● WHAT TO PRODUCE
Copy the rows below word for word, leaving out the pictures.

● DATA PROVIDED
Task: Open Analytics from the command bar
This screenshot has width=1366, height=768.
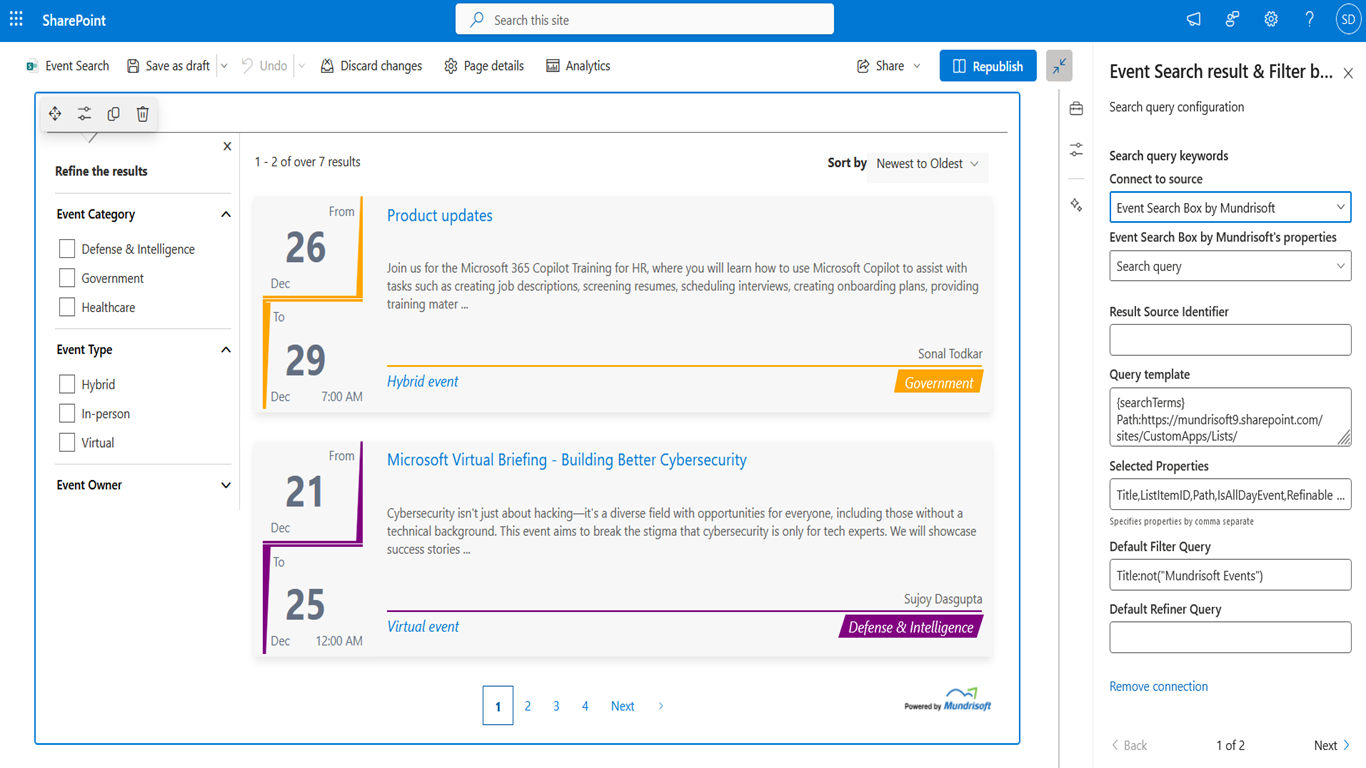Action: click(578, 66)
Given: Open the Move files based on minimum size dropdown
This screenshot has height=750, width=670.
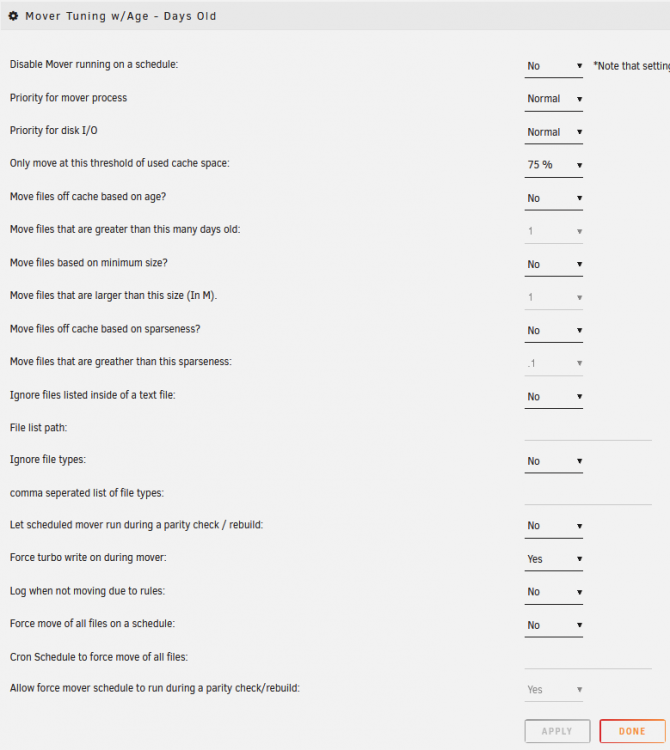Looking at the screenshot, I should (553, 265).
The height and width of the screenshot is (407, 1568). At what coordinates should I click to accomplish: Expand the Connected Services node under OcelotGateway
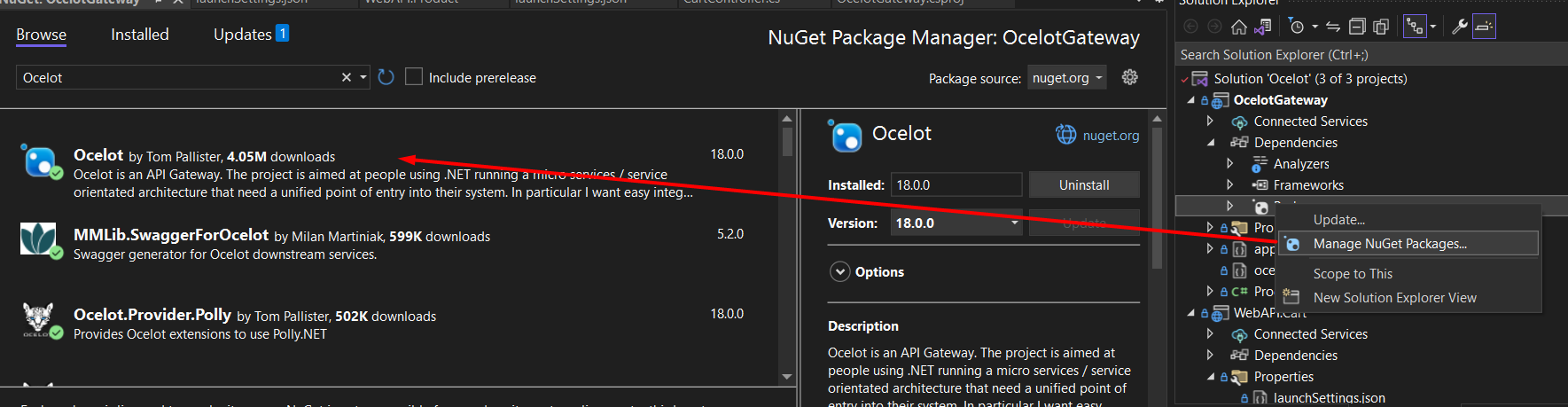click(x=1210, y=121)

● WRITTEN RESPONSE
Task: Open Analytics from the command bar
This screenshot has width=1366, height=768.
Action: click(578, 66)
Given: Open the Move files based on minimum size dropdown
This screenshot has height=750, width=670.
Looking at the screenshot, I should (553, 265).
The height and width of the screenshot is (407, 1568). At what coordinates should I click to accomplish: Expand the Connected Services node under OcelotGateway
click(x=1210, y=121)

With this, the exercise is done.